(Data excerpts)
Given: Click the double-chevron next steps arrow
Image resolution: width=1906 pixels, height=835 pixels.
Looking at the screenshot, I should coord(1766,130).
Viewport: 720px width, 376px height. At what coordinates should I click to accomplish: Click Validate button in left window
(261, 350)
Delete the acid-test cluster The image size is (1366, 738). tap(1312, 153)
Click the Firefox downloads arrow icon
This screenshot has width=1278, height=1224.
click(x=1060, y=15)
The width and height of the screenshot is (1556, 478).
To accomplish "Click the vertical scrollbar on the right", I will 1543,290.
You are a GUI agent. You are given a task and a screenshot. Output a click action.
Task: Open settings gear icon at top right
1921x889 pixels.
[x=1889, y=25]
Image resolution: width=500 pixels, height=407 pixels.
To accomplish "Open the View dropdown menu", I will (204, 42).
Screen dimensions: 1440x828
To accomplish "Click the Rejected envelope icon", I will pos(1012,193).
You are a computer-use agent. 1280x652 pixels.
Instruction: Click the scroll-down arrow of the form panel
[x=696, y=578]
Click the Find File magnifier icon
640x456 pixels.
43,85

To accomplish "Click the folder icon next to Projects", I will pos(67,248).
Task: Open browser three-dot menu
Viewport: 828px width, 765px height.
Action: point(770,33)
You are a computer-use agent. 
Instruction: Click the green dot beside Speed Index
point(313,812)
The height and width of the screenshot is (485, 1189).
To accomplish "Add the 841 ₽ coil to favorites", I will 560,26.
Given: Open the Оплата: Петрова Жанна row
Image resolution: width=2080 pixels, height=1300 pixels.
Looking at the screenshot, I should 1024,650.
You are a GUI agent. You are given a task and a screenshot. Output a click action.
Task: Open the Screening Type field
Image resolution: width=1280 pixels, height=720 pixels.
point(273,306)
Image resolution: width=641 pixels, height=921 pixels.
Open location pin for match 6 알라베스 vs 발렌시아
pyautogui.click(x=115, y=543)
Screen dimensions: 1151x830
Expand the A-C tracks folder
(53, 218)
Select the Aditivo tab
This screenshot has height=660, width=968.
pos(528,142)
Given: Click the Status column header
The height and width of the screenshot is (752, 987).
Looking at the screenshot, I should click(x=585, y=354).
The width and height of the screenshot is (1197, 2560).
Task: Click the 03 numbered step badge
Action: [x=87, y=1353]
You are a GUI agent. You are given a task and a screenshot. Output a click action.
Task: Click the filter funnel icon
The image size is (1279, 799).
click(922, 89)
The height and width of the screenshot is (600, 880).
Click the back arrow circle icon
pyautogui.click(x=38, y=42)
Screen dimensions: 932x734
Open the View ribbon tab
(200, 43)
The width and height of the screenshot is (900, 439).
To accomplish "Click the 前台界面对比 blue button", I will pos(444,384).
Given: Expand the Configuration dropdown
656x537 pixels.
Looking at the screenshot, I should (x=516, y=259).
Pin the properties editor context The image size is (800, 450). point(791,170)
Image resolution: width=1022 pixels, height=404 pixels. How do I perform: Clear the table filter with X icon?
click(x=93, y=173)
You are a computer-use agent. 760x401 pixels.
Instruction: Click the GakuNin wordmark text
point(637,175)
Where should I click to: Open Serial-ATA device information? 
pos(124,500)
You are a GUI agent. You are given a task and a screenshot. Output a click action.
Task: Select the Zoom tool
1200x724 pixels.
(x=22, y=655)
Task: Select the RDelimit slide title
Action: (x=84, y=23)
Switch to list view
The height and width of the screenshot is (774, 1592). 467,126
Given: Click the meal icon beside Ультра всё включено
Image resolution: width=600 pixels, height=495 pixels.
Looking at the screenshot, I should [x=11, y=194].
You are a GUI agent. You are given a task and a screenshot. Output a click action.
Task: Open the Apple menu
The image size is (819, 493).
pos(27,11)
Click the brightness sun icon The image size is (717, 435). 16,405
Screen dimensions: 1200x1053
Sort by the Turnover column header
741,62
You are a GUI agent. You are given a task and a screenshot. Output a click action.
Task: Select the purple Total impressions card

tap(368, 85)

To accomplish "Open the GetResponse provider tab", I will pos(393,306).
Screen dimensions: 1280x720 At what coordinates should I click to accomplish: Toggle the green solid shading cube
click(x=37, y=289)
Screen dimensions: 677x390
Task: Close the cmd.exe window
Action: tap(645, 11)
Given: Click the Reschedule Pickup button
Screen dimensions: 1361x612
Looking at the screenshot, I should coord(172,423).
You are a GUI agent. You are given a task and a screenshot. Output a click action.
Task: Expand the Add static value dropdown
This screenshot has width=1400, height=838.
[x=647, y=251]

## What to do:
All of the entries above need to be printed again exactly.

## Answer to this exercise:
Given: Click the double-chevron next steps arrow
Image resolution: width=1906 pixels, height=835 pixels.
Looking at the screenshot, I should coord(1766,130).
Viewport: 720px width, 376px height. At what coordinates should I click to accomplish: Click Validate button in left window
(261, 350)
Delete the acid-test cluster The image size is (1366, 738). tap(1312, 153)
Click the Firefox downloads arrow icon
This screenshot has width=1278, height=1224.
click(x=1060, y=15)
The width and height of the screenshot is (1556, 478).
To accomplish "Click the vertical scrollbar on the right", I will 1543,290.
You are a GUI agent. You are given a task and a screenshot. Output a click action.
Task: Open settings gear icon at top right
1921x889 pixels.
[x=1889, y=25]
Image resolution: width=500 pixels, height=407 pixels.
To accomplish "Open the View dropdown menu", I will (204, 42).
Screen dimensions: 1440x828
To accomplish "Click the Rejected envelope icon", I will pos(1012,193).
You are a computer-use agent. 1280x652 pixels.
Instruction: Click the scroll-down arrow of the form panel
[x=696, y=578]
Click the Find File magnifier icon
640x456 pixels.
43,85

To accomplish "Click the folder icon next to Projects", I will pos(67,248).
Task: Open browser three-dot menu
Viewport: 828px width, 765px height.
Action: point(770,33)
You are a computer-use agent. 
Instruction: Click the green dot beside Speed Index
point(313,812)
The height and width of the screenshot is (485, 1189).
To accomplish "Add the 841 ₽ coil to favorites", I will 560,26.
Given: Open the Оплата: Петрова Жанна row
Image resolution: width=2080 pixels, height=1300 pixels.
Looking at the screenshot, I should 1024,650.
You are a GUI agent. You are given a task and a screenshot. Output a click action.
Task: Open the Screening Type field
Image resolution: width=1280 pixels, height=720 pixels.
point(273,306)
Image resolution: width=641 pixels, height=921 pixels.
Open location pin for match 6 알라베스 vs 발렌시아
pyautogui.click(x=115, y=543)
Screen dimensions: 1151x830
Expand the A-C tracks folder
(53, 218)
Select the Aditivo tab
This screenshot has height=660, width=968.
pos(528,142)
Given: Click the Status column header
The height and width of the screenshot is (752, 987).
Looking at the screenshot, I should click(x=585, y=354).
The width and height of the screenshot is (1197, 2560).
Task: Click the 03 numbered step badge
Action: [x=87, y=1353]
You are a GUI agent. You are given a task and a screenshot. Output a click action.
Task: Click the filter funnel icon
The image size is (1279, 799).
click(922, 89)
The height and width of the screenshot is (600, 880).
Click the back arrow circle icon
pyautogui.click(x=38, y=42)
Screen dimensions: 932x734
Open the View ribbon tab
(200, 43)
The width and height of the screenshot is (900, 439).
To accomplish "Click the 前台界面对比 blue button", I will pos(444,384).
Given: Expand the Configuration dropdown
656x537 pixels.
Looking at the screenshot, I should (x=516, y=259).
Pin the properties editor context The image size is (800, 450). point(791,170)
Image resolution: width=1022 pixels, height=404 pixels. How do I perform: Clear the table filter with X icon?
click(x=93, y=173)
You are a computer-use agent. 760x401 pixels.
Instruction: Click the GakuNin wordmark text
point(637,175)
Where should I click to: Open Serial-ATA device information? 
pos(124,500)
You are a GUI agent. You are given a task and a screenshot. Output a click action.
Task: Select the Zoom tool
1200x724 pixels.
(x=22, y=655)
Task: Select the RDelimit slide title
Action: (x=84, y=23)
Switch to list view
The height and width of the screenshot is (774, 1592). 467,126
Given: Click the meal icon beside Ультра всё включено
Image resolution: width=600 pixels, height=495 pixels.
Looking at the screenshot, I should [x=11, y=194].
You are a GUI agent. You are given a task and a screenshot. Output a click action.
Task: Open the Apple menu
The image size is (819, 493).
pos(27,11)
Click the brightness sun icon The image size is (717, 435). 16,405
Screen dimensions: 1200x1053
Sort by the Turnover column header
741,62
You are a GUI agent. You are given a task and a screenshot. Output a click action.
Task: Select the purple Total impressions card

tap(368, 85)

To accomplish "Open the GetResponse provider tab", I will pos(393,306).
Screen dimensions: 1280x720 At what coordinates should I click to accomplish: Toggle the green solid shading cube
click(x=37, y=289)
Screen dimensions: 677x390
Task: Close the cmd.exe window
Action: tap(645, 11)
Given: Click the Reschedule Pickup button
Screen dimensions: 1361x612
Looking at the screenshot, I should coord(172,423).
You are a GUI agent. You are given a task and a screenshot. Output a click action.
Task: Expand the Add static value dropdown
This screenshot has width=1400, height=838.
[x=647, y=251]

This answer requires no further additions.